Background: SHAP and TreeSHAP

Predictive machine learning models are widespread in industry today. At LinkedIn, we build predictive models to improve our member experience in different member-facing products such as People You May Know (PYMK), newsfeed ranking, search, and job recommendations, as well as customer-facing products within sales and marketing. Among these models, complex models such as random forest, gradient boosted trees, and deep neural networks are being widely used due to their high prediction accuracy. As we continue to build on our Responsible AI program at LinkedIn, a key part of our work is to understand how these models work (a.k.a. model interpretation), which remains an important challenge because these models are intrinsically opaque. 

In a previous blog post, we described how we build transparent and explainable AI systems at LinkedIn, where we highlighted a few ways we've improved transparency in AI, including explainable AI for model consumers to build trust and augment decision-making (Project Intellige), and explainable AI for modelers to perform model debugging and improvement. One of the key approaches in building transparent and explainable AI systems is to understand input contributions to model output (i.e., feature reasoning), and many times, the interpretations at an individual sample level are of the most interest. A few use cases of sample-level model interpretation at LinkedIn include:

• In our business predictive models, such as customer acquisition models and customer churn models, sample-level feature reasoning is crucial for model end users (such as the sales and marketing teams) to ensure trust in prediction results, enabling them to create meaningful insights and actionable items accordingly, which eventually leads to the improvements in our key business metrics.
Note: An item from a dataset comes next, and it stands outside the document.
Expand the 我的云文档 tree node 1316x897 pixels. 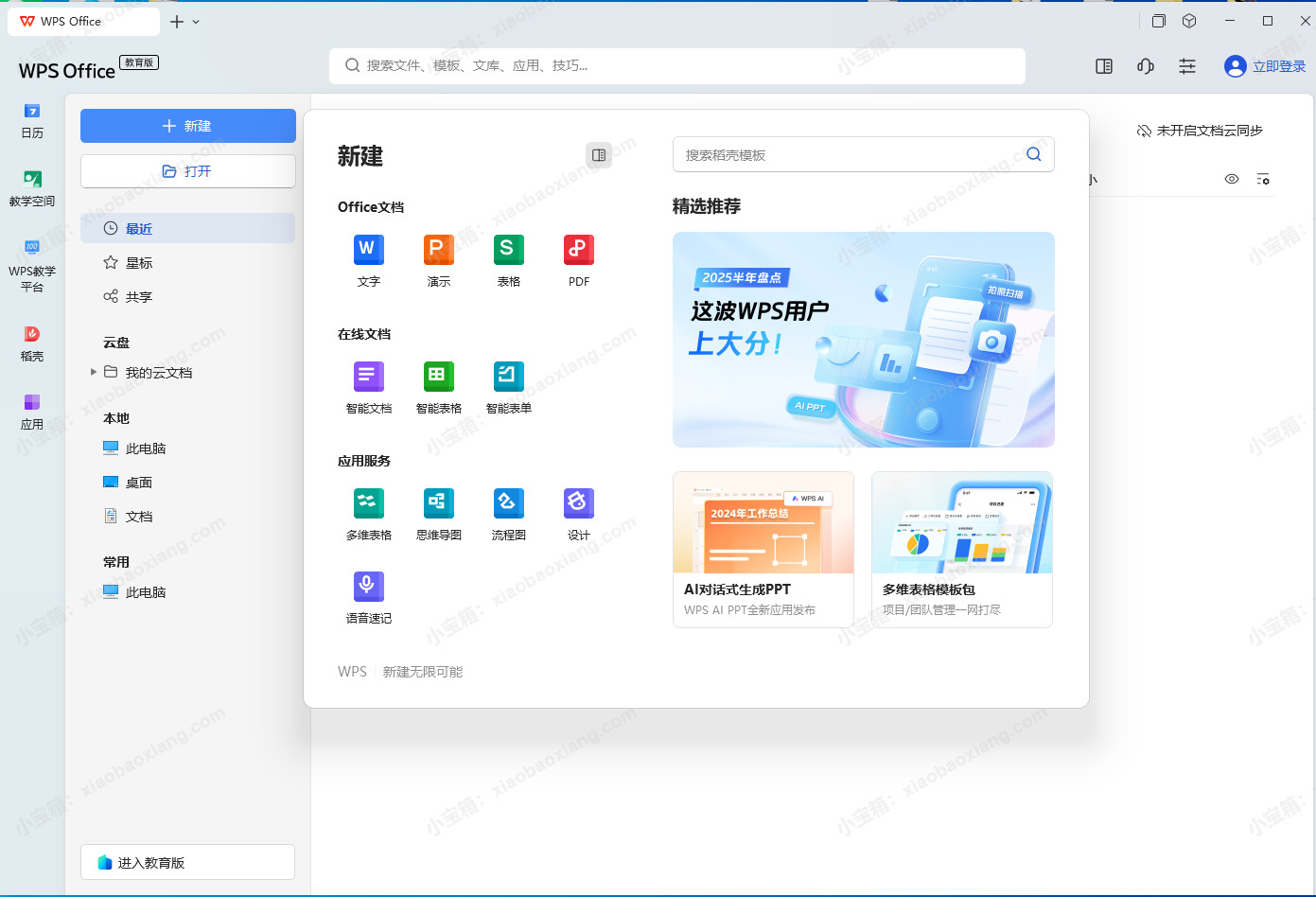(x=94, y=372)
• In our recruiter search models, sample-level feature reasoning can help answer questions from LinkedIn customers, such as why candidate 1 ranks higher than candidate 2, or why candidate 1’s rank has changed between searches in this month and last month, to build user trust and improve user engagement. It can also help model developers debug the model to further improve its performance. While this functionality hasn’t been implemented on the LinkedIn website yet, it is in our future plan.
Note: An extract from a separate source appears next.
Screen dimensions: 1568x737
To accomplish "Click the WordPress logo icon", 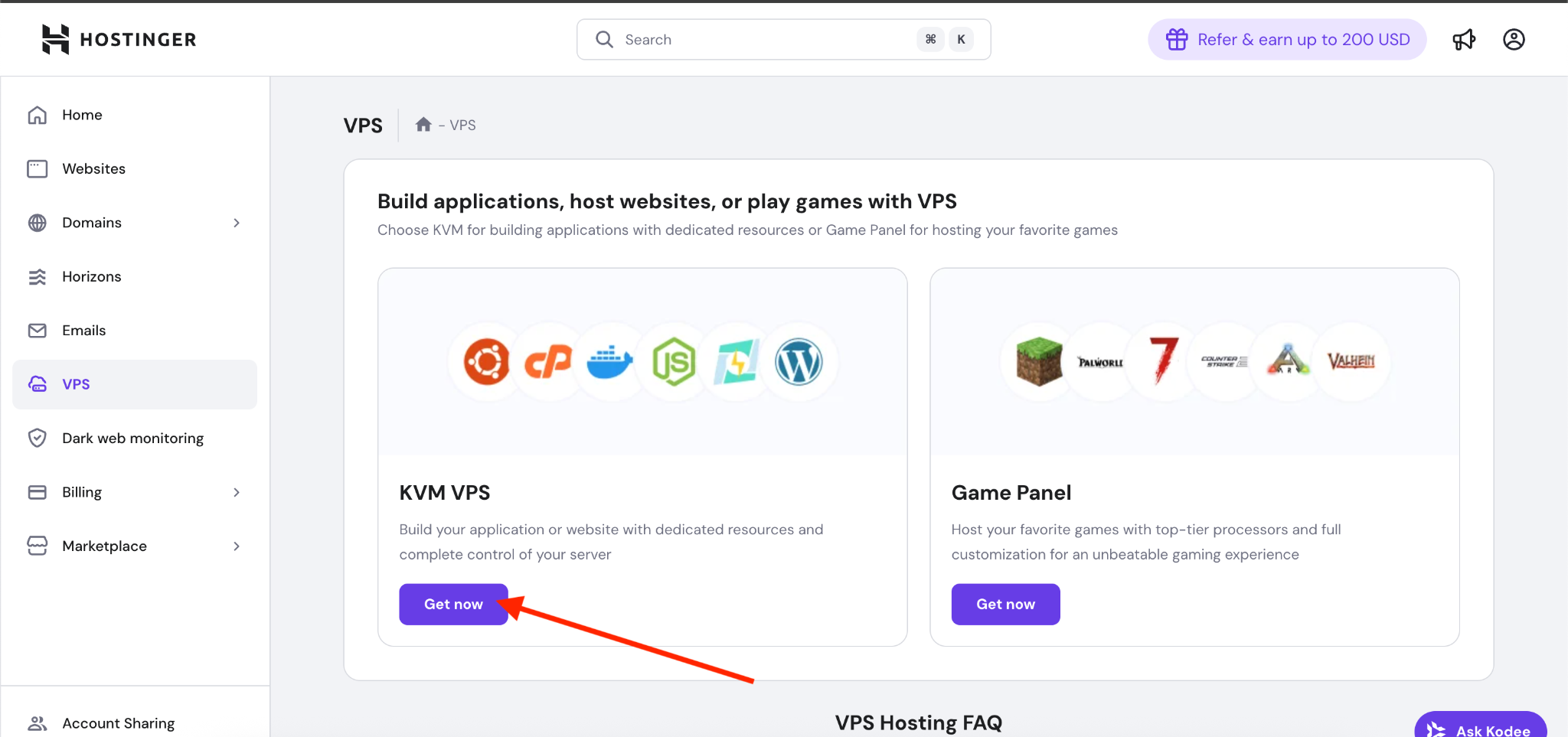I will pos(799,361).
• In our job search models, sample-level feature reasoning is key to supporting legal and regulatory compliance objectives, and can be helpful in ensuring our job recommendation models are fair to LinkedIn members.

There exist several state-of-the-art sample-level model interpretation approaches, e.g., SHAP, LIME, and Integrated Gradient. Among them, SHAP (SHapley Additive exPlanation) calculates SHAP values, which quantify the contribution of each feature to the model prediction by incorporating concepts from game theory and local explanations. More concretely, SHAP calculates the average impact of adding a feature to the model by accounting for all possible subsets of the other features. In contrast to other approaches, SHAP has been justified as the only consistent feature attribution approach with several unique properties (local accuracy, missingness, and consistency), which agree with human intuition. Due to its solid theoretical guarantees, SHAP has become a top model interpretation approach in industry. For more technical details of SHAP, please refer to this paper.
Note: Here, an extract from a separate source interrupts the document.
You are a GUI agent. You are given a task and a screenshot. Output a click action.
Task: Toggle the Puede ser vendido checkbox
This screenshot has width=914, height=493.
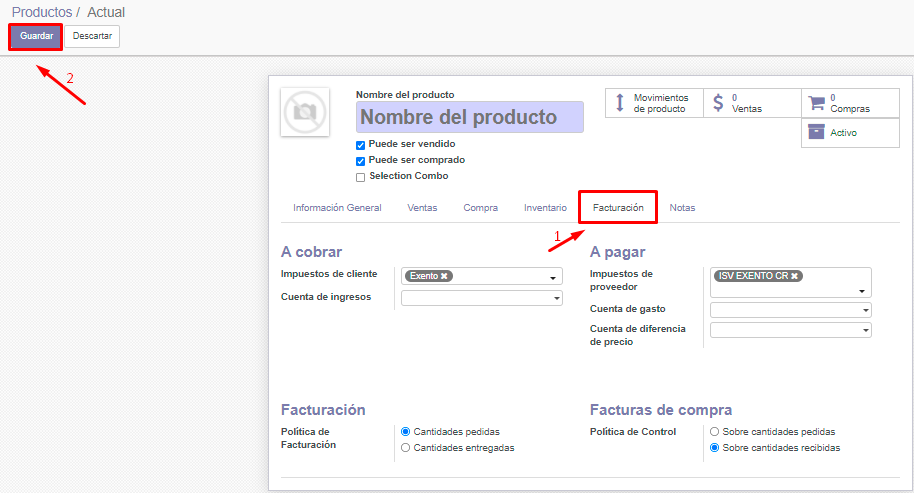361,145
Figure 1 shows a typical example of SHAP values of two individual samples in the public dataset Adult, where the prediction task is to determine whether a person makes over $50K a year by using features such as marital status, educational status, capital gain and capital loss, and age. The left plot shows a prediction score of 0.776 for Person A, which is much larger than the average prediction score of 0.241, indicating a high likelihood of making over $50K a year for Person A. The top driving features are ordered from top to bottom according to their absolute SHAP values, where the red bar represents a positive value and the blue bar represents a negative value. From the left plot, we can easily see that the high capital gain and the marital status (married with a civilian spouse) contribute most to Person A’s high prediction score. Similarly, in the right plot, a prediction score of 0.007 for Person B indicates a very low likelihood of making over $50K a year, which is negatively impacted mainly by this person’s marital status (single) and young age.